══ QUOTED PASSAGE ══
Muscadines (Vitis rotundifolia Michx.) are a unique minor fruit crop native to the southeastern United States, related to the bunch grape, but with a musky flavor and several distinctive characteristics. They are eaten fresh, as well as processed into juice, wine, and preserves. Muscadines have become more popular recently due to an awareness of their high polyphenolics content. There are three species in the Muscadinia subgenus, and they are sometimes used for increasing genetic variation in the bunch grape subgenera, the Euvitis. Muscadines have 40 chromosomes (2n = 2x = 40), which differs from the 38 chromosomes in bunch grapes, and can cause graft incompatibility and difficulty in hybridization. Male muscadine vines are no longer used in commercial vineyards. Breeding programs focus on providing female or self-fertile improved varieties. Muscadines have several desirable qualities breeders try to incorporate: large berry size, self-fertile flowers, seedlessness, good flavor, dry picking scar, early maturity, thin or palatable skin, high soluble solids, firmness, eye appeal, vigorous growth, and resistant to disease. Traditional breeding is being used to develop new cultivars, but some molecular breeding techniques are proving to be useful, especially involving disease resistance. Muscadine vines are evaluated over a period of several years, and selection can be complicated due to the large range of characteristics desired in a new cultivar. The primary challenge in breeding muscadines is that disease resistance and vigor decrease as the fruit quality increases, which provides an excellent subject for a lifetime of fruit breeding work.
═══
══ GIVEN DATA ══
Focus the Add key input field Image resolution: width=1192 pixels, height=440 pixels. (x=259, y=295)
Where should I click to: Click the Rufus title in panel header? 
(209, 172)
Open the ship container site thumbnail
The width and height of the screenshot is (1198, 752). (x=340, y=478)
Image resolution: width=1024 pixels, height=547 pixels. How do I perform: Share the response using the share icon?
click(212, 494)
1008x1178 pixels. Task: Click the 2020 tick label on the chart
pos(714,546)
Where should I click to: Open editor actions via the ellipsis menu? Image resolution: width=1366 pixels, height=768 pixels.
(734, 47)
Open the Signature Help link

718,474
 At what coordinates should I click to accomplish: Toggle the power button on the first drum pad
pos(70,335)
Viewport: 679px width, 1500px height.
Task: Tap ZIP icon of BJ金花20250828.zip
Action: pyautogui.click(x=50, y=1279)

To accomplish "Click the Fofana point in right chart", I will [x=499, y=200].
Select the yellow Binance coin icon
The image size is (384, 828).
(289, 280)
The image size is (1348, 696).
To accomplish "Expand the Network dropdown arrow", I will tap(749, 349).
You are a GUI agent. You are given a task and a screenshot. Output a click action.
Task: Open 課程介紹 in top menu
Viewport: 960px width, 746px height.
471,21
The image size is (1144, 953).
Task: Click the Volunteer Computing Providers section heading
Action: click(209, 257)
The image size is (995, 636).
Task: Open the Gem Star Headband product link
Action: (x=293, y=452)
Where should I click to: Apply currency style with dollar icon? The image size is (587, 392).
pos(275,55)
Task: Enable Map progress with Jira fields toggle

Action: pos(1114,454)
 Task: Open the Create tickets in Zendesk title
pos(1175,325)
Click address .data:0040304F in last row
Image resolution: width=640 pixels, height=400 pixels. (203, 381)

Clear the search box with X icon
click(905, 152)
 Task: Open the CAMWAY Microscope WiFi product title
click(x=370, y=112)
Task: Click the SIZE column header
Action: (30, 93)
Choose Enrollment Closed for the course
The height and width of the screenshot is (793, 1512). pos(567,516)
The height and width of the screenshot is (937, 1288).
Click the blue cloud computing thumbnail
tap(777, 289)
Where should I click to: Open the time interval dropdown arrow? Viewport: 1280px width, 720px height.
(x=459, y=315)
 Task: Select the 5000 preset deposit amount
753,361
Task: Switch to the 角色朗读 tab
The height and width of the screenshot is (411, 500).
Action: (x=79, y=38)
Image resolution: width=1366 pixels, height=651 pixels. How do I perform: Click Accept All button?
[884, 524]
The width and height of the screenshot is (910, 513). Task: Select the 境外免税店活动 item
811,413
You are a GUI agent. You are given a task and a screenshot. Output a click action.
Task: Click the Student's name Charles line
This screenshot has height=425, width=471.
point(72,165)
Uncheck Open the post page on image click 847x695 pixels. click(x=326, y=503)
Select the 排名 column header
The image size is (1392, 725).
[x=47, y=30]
═══
▶ _USING THE INFORMATION_:
1/ According to the muscadine passage, how many chromosomes do muscadines have?
2/ List every product that the muscadine passage says muscadines are processed into.
3/ Extend the muscadine passage past its final sentence.

▶ _LIST OF ANSWERS_:
1/ 40 chromosomes (2n = 2x = 40)

2/ juice, wine, preserves

3/
Muscadines (Vitis rotundifolia Michx.) have a distinct flavor from bunch grapes, a thick skin, and large seeds. They are considered to be more fruity and musky (Morris and Brady, 2004). Most often, muscadines are eaten fresh, or used for producing wine and preserves. Wine and juice products have become more popular in recent years, and the fresh fruit has always been a regional favorite of the southeast (Conner, 2009). Also, interest has grown in using dried muscadine pomace as a functional food or nutritional supplement, due to the high levels of polyphenolics in the skins and seeds (Morris and Brady, 2004; Vasanthaiah et al., 2011; Vashisth et al., 2011). Pomace is the skins, seeds, and pulp left over from wine or juice processing. The breeding of muscadines is complex since it requires selection of several important traits at once, and a significant amount of time is required to develop new cultivars. Both molecular and traditional breeding techniques are being used in the advancement of this popular minor fruit crop (Conner, personal communication, 2012).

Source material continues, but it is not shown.